How to complete this task: The expected output is the first line of the data below and every line after it, up to and including the line containing "Jobs (433, 1099)", each reproduced exactly.

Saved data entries
• • • • •

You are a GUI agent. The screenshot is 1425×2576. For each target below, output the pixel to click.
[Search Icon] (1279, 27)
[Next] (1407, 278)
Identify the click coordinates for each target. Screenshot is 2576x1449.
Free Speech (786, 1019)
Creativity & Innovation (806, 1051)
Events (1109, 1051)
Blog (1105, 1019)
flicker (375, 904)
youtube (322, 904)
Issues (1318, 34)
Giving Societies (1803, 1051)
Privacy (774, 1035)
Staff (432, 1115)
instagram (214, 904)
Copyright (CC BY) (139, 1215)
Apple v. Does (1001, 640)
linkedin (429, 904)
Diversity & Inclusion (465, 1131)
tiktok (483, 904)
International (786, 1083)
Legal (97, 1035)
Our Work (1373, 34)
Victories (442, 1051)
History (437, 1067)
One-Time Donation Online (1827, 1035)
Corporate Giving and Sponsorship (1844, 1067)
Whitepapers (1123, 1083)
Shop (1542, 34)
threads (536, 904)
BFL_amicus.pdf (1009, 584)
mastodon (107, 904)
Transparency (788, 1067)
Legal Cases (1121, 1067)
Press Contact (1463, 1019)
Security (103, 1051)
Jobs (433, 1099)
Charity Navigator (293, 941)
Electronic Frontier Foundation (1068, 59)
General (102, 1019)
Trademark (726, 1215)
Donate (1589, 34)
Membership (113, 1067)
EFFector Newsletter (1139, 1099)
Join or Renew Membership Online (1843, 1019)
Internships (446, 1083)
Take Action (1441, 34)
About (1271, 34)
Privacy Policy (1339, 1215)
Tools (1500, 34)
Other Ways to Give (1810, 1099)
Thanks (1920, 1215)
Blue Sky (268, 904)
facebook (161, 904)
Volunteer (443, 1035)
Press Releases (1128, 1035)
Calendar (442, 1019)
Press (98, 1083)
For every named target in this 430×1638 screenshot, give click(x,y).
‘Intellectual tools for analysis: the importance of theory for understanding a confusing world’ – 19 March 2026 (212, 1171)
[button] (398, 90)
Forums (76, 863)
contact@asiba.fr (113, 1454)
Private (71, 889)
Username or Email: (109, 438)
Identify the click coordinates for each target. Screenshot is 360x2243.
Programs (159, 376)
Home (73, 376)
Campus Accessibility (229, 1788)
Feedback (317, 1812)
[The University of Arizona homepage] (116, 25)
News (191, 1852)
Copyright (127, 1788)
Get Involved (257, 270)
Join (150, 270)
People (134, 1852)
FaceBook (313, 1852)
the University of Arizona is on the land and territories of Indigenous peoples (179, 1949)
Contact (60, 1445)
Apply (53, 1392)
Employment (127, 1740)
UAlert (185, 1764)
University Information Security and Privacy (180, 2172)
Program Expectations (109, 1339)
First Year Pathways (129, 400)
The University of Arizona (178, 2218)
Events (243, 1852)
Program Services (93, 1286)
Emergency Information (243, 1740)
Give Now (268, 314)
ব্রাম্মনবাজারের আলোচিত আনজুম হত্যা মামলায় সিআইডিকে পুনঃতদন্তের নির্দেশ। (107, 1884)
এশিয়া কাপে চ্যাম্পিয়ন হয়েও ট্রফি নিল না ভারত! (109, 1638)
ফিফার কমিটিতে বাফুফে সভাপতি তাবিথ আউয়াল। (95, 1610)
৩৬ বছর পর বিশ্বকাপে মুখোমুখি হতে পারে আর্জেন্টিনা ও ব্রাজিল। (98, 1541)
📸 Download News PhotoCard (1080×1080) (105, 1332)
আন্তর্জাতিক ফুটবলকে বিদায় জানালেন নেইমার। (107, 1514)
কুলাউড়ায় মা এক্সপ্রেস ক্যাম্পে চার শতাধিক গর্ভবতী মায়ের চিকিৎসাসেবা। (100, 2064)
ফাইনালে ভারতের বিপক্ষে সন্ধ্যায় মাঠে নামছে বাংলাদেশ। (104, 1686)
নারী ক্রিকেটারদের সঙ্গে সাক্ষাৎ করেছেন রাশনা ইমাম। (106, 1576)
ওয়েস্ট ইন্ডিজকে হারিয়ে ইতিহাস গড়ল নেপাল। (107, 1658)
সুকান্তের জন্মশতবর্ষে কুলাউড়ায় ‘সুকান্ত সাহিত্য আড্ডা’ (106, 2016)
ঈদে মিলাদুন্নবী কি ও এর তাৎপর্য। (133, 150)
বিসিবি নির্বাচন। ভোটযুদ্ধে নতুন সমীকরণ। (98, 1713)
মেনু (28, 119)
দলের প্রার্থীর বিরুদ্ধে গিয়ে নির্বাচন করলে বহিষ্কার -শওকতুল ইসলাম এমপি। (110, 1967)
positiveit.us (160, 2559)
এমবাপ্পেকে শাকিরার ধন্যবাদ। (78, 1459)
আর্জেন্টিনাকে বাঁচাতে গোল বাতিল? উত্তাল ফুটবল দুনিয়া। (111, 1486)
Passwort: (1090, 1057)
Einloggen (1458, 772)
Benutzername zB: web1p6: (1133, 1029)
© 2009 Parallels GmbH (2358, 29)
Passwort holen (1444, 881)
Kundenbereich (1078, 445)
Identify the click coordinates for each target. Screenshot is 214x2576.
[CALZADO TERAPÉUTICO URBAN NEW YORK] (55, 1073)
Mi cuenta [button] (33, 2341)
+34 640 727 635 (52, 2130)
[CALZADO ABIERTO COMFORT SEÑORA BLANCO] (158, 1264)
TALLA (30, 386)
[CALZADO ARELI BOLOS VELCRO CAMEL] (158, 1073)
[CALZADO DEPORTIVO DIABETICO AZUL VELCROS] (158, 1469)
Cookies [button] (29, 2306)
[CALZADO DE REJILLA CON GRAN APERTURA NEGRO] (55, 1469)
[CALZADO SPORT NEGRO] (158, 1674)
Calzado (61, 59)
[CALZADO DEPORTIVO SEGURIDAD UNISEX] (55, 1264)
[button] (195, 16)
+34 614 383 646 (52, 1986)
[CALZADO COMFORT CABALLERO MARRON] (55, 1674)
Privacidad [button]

• • • • •

Answer box:
You are a GUI agent. The screenshot is 1425×2576. For each target below, output the pixel to click.
[Search Icon] (1279, 27)
[Next] (1407, 278)
Identify the click coordinates for each target. Screenshot is 2576x1449.
Free Speech (786, 1019)
Creativity & Innovation (806, 1051)
Events (1109, 1051)
Blog (1105, 1019)
flicker (375, 904)
youtube (322, 904)
Issues (1318, 34)
Giving Societies (1803, 1051)
Privacy (774, 1035)
Staff (432, 1115)
instagram (214, 904)
Copyright (CC BY) (139, 1215)
Apple v. Does (1001, 640)
linkedin (429, 904)
Diversity & Inclusion (465, 1131)
tiktok (483, 904)
International (786, 1083)
Legal (97, 1035)
Our Work (1373, 34)
Victories (442, 1051)
History (437, 1067)
One-Time Donation Online (1827, 1035)
Corporate Giving and Sponsorship (1844, 1067)
Whitepapers (1123, 1083)
Shop (1542, 34)
threads (536, 904)
BFL_amicus.pdf (1009, 584)
mastodon (107, 904)
Transparency (788, 1067)
Legal Cases (1121, 1067)
Press Contact (1463, 1019)
Security (103, 1051)
Jobs (433, 1099)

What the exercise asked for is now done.